- [WORK TO DO]: Reproduce word for word the stretch of the forum thread from "The church is" through "enough, good point.".

Even being one of his inner circle didn't make you safe. The doctors' plot show-trials started over paranoid suspicions that his personal doctor might be in a conspiracy to kill him. Yezhov, his personal sycophant and the one who did the officers' great purge for him, was himself arrested and executed at the end of it, and even removed from official photos. Yagoda, Yezhov's predecessor as head of the NKVD and who (as per his own plea for mercy) had built two canals with Gulag slave labour for Stalin, in addition to the whole brutal repression he did for Stalin, and in addition to extracting confessions under torture for the first Moskow show trial, was executed himself too in 1938. Zinoviev, once one of the most popular and powerful leaders in the party, was among the first purged. Tukachevsky, one of the foremost and most trusted leaders of the Red Army during the revolution and afterwards, and the guy whose military theory they would use in WW2 as the official doctrine, was purged too. (His signed confession was stained with blood, btw.) Etc, etc, etc.
Trying to see that all as fundamental atheism is just silly and revisionist.
The church is actually one of the few groups which didn't have such purges, for a start.
But he _did_ reinstate the orthodox church when he thought it's more to his benefit.
The Drain
30th November 2009, 03:27 PM
Stalin's actions past a relatively early point were motivated more by keeping his "throne" safe than by all factors combined. And as he started to descend into paranoia and see plots against him everywhere, pretty much any group that could be defined by a name was a potential threat.
Fair enough, good point.
Ryokan
30th November 2009, 03:56 PM
The debate is finally uploaded.. :)
Ryokan
30th November 2009, 05:37 PM
What a weird debate, two very liberal Christians who were very hostile to atheism.
Limbo
30th November 2009, 06:22 PM
What a weird debate, two very liberal Christians who were very hostile to atheism.
Didn't one express respect? "There are many forms of atheism I deeply respect."
Ryokan
30th November 2009, 06:38 PM
Didn't one express respect?
To certain forms of atheism, like the one Jesus had when he cried 'why have you forsaken me?' on the cross, and other people who had momentary doubt in god. Not really atheism, in other words.
They did of course respect Dawkins, but in no way his form of atheism, which they branded fundamentalism. It was all quite weird, since they seemed very liberal, and had a belief in god that was almost Einsteinian.
One of them, Richard Harries, did say that the 'new atheism' hasn't harmed society, and has been good in some ways since it has made some people think (in the form that I first mentioned, a momentary doubt) about their faith.
Limbo
30th November 2009, 06:53 PM
At one point, Dr Dawkins suggested that the vast majority of religious people are not the sort we should want, or something to that effect. He pointed to his debate opponents as examples of the sort we should want. 'The huge majority of religious people are the sort you don't want and that's why I wrote the God Delusion.' At about 1:03.
But then later, at about 1:10, the point came up that the vast majority of people who believe in religion believe the essence of religion is love and non-violence. Dr Dawkins responds, "The great majority of religious people are delightful people who would never hurt a fly." So I would ask Dr Dawkins, which is it? Are these 'majority' delightful people? Or are they the sort of religious people we should not want? Don't we want the religious to be delightful non-violent people? I mean, if the majority wouldn't hurt a fly, then that's the sort of religious people we should want, isn't it? See what I mean?

- [RAW DATA]:
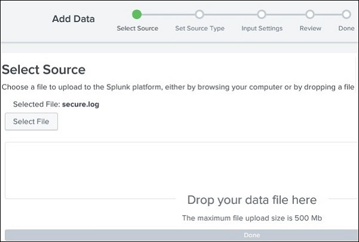The image size is (359, 242).
Task: Click the empty file drop zone box
Action: pyautogui.click(x=90, y=170)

- [TASK ANSWER]:
The church is actually one of the few groups which didn't have such purges, for a start.
But he _did_ reinstate the orthodox church when he thought it's more to his benefit.
The Drain
30th November 2009, 03:27 PM
Stalin's actions past a relatively early point were motivated more by keeping his "throne" safe than by all factors combined. And as he started to descend into paranoia and see plots against him everywhere, pretty much any group that could be defined by a name was a potential threat.
Fair enough, good point.